Wednesday, March 16, 2011

Out-of-State Incarceration and Recidivism

With more Californians sent out of state to be incarcerated in privatized institutions, one of the key questions is whether such institutions work better or worse in the long run. We recently wrote about the corruption and harm involved in privatized institutions, but what happens after people are released?

A new report for the Hawai'i Attorney General's office (dear colleague David Johnson is the PI for the report) examines how Hawai'ian parolees incarcerated on the mainland do by comparison to those kept on the island. The many problems about this arrangement notwithstanding, the issue of recidivism is an important one.

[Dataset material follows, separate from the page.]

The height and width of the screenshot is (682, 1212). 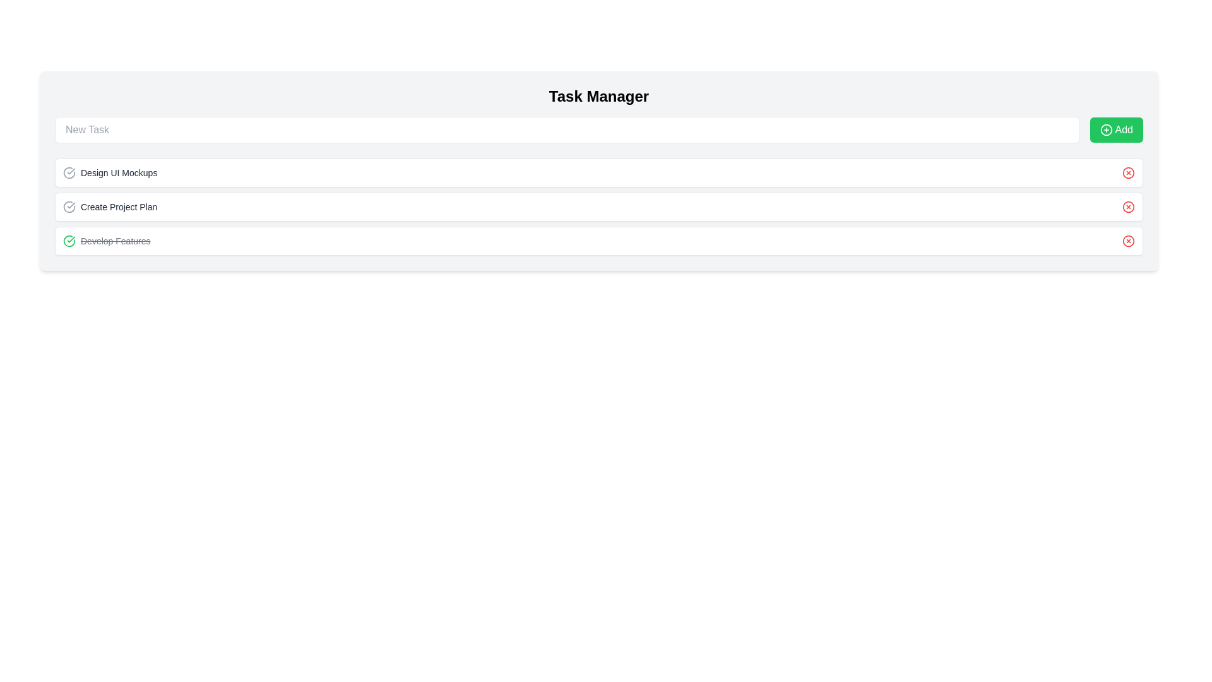 What do you see at coordinates (1106, 129) in the screenshot?
I see `the circular green outlined button icon with a white background and a plus sign at its center, located within the 'Add' button next to the text label 'Add'` at bounding box center [1106, 129].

Johnson and his colleagues find no statistically significant difference in the recidivism rates of Hawai'i-incarcerated and mainland-incarcerated parolees. While the study is not perfect, and the two inmate populations differ substantially in their criminal profiles, it is a reminder to question the wisdom of sending inmates away. While cost is a consideration, it is only one of many considerations. The report relies on the concept of humonetarianism to explain that "lean justice" does not always equal "lenient justice" and is not without its discontents. As the report states,

States and their leaders have a responsibility to care not only about crime control and the costs of incarceration but also about the present welfare and future well- being of criminal offenders and the communities from which they come. The vast majority of offenders will come home one day, and they will be our neighbors.